▶ **WHAT YOU HAVE TO DO**
Copy every item below verbatim, leaving out the pictures.

▶ **RAW DATA**
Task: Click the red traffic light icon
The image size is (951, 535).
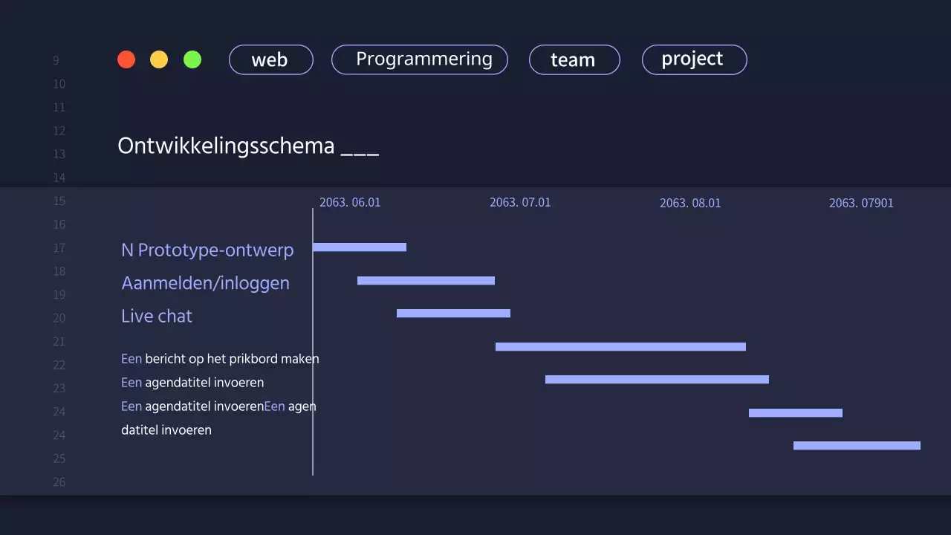Action: click(126, 59)
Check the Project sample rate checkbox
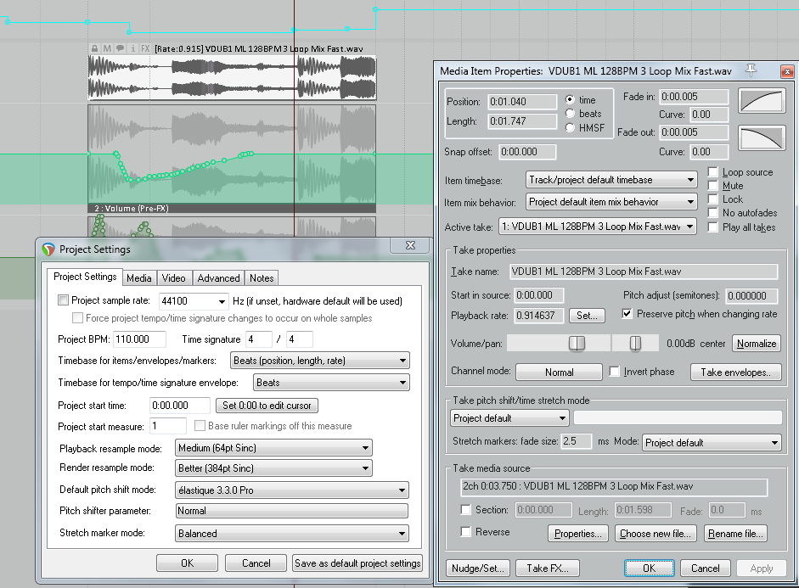Image resolution: width=799 pixels, height=588 pixels. [64, 300]
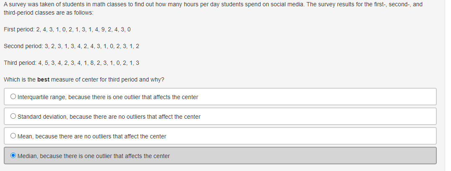Screen dimensions: 451x171
Task: Select the Median answer radio button
Action: [13, 156]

▶ **WRITTEN RESPONSE**
Task: Click the red traffic light icon
The image size is (951, 535).
Action: click(126, 59)
Check the Project sample rate checkbox
Image resolution: width=799 pixels, height=588 pixels. [64, 300]
Screen dimensions: 451x171
Task: Select the Median answer radio button
Action: [13, 156]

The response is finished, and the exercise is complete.